Task to carry out = Please copy exactly the line containing "The height and" and every line after it, through the last line of the records below, leaving out all pictures.

Extracted material =
· · ·
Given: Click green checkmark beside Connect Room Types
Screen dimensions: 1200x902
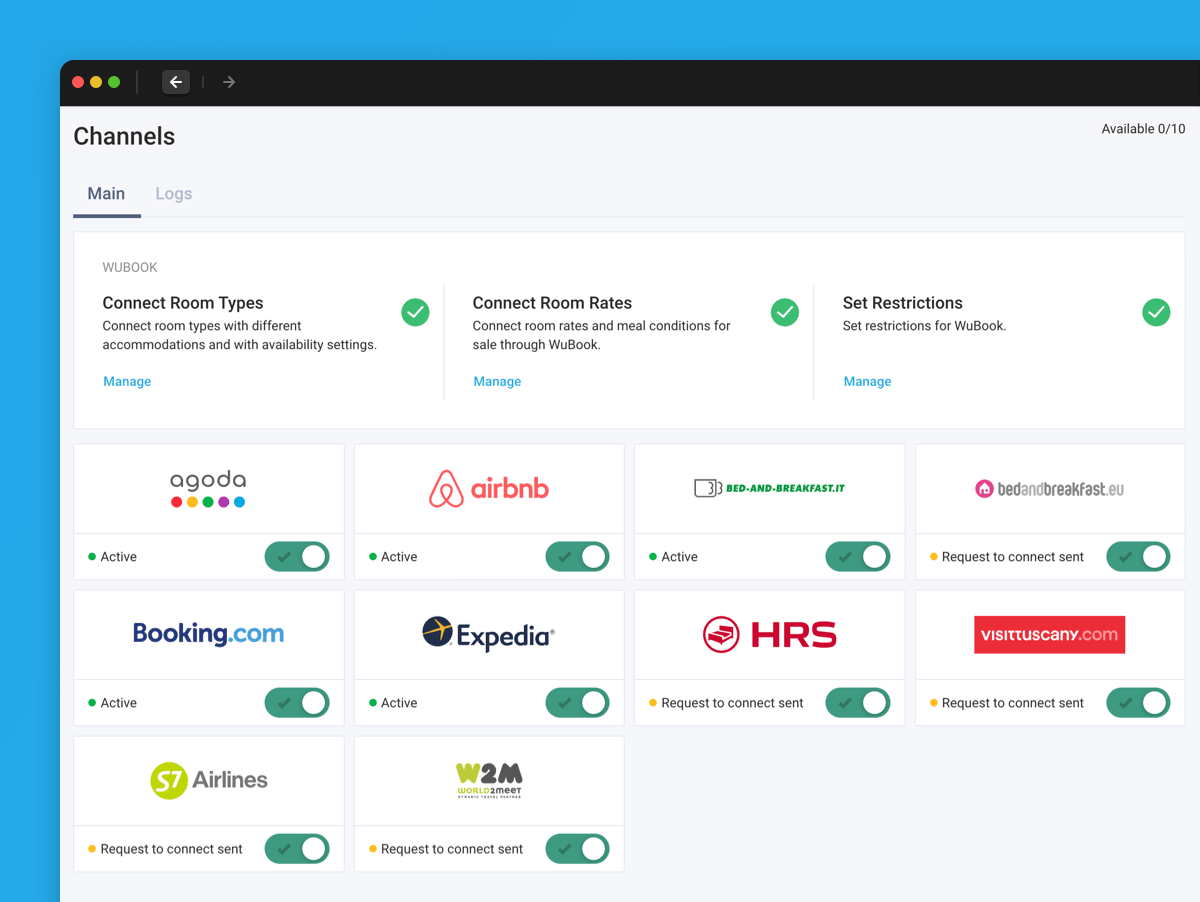Looking at the screenshot, I should point(415,312).
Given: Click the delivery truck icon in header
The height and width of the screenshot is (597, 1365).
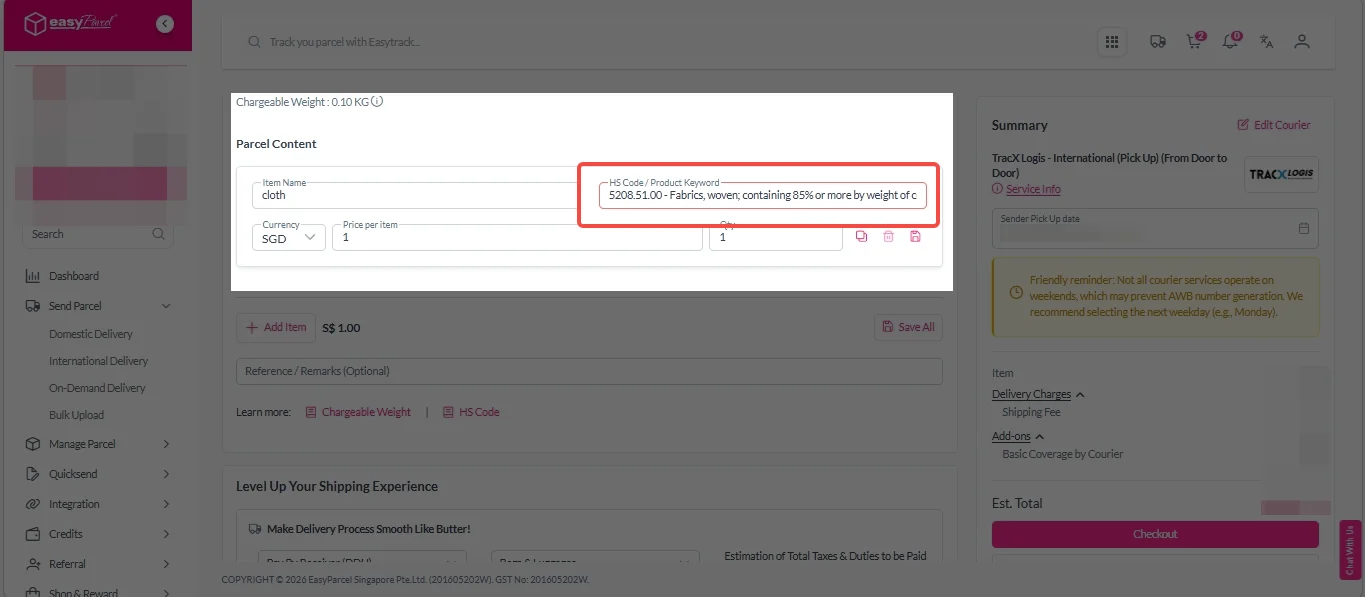Looking at the screenshot, I should click(x=1158, y=42).
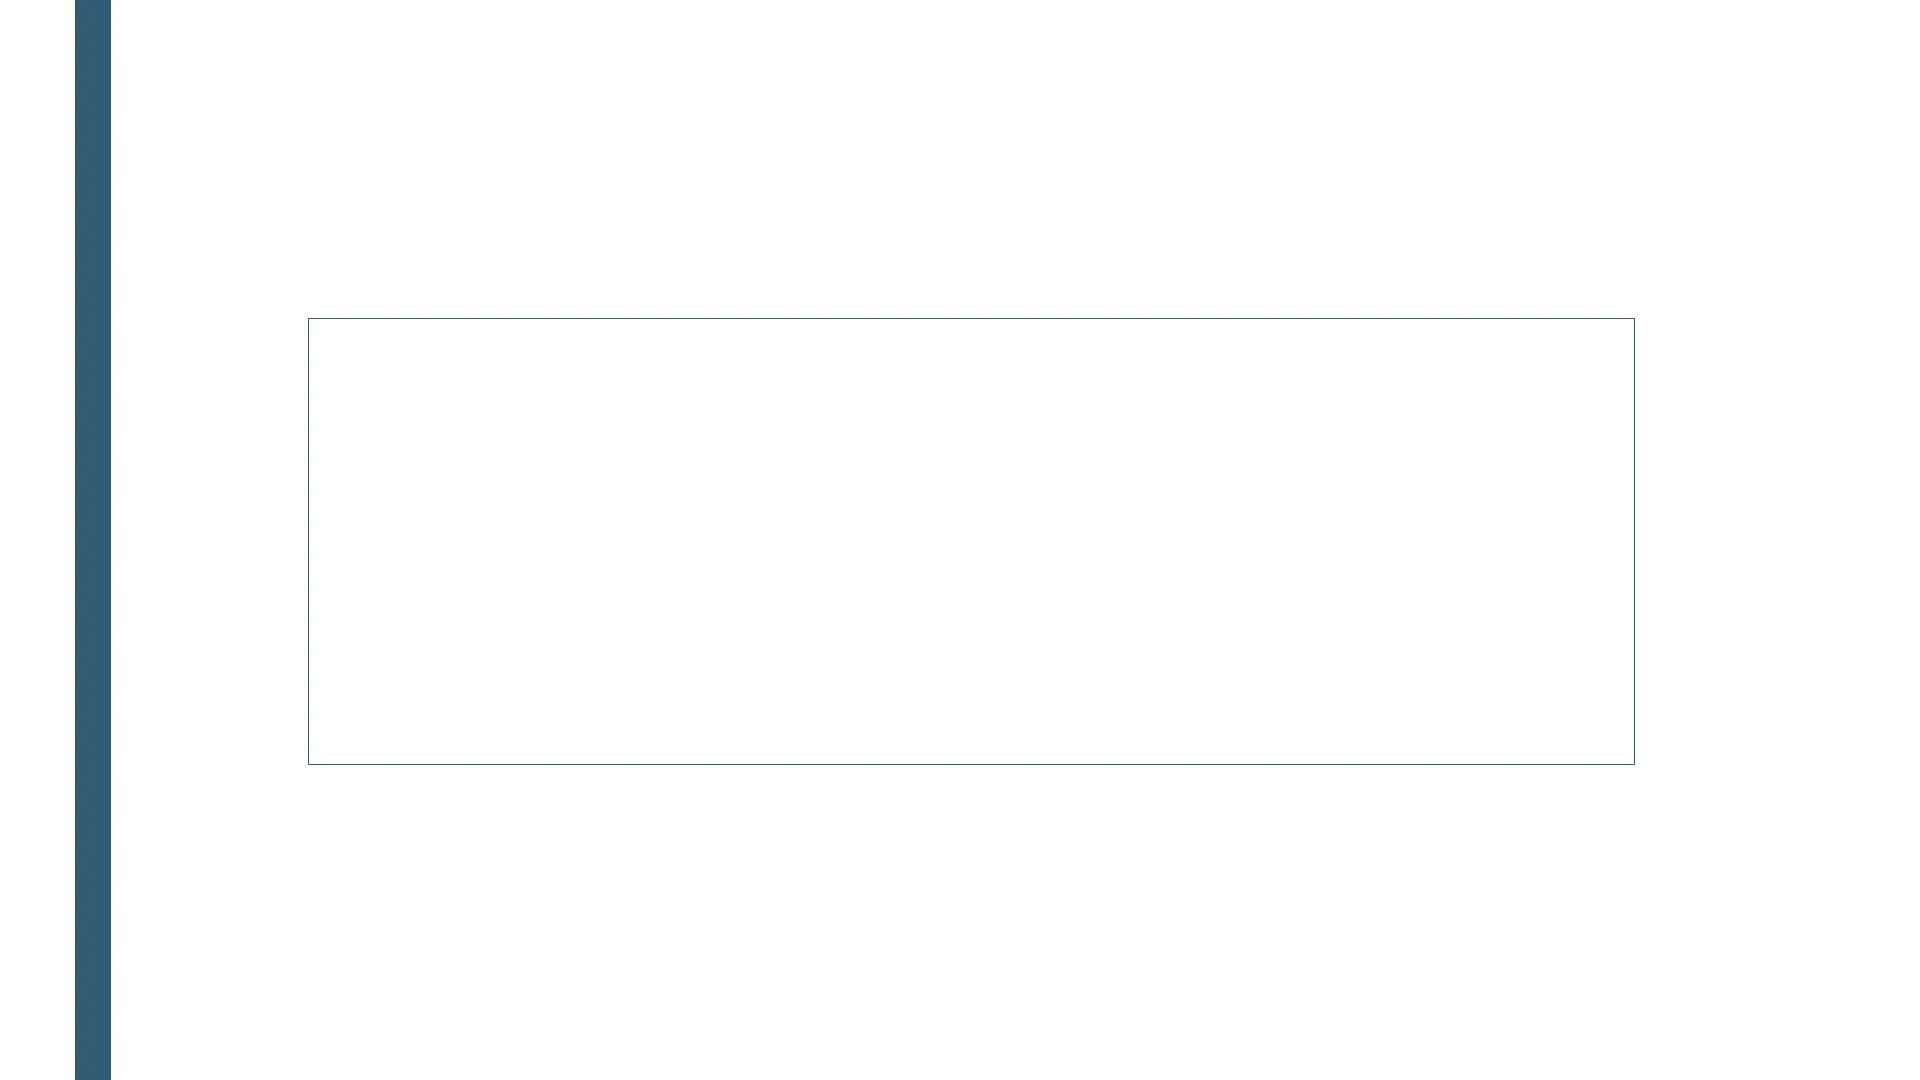Click the middle of the blue bar

(93, 540)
· · ·
Written solution =
The height and width of the screenshot is (597, 1365).
Looking at the screenshot, I should click(x=1158, y=42).
Click the middle of the blue bar

(93, 540)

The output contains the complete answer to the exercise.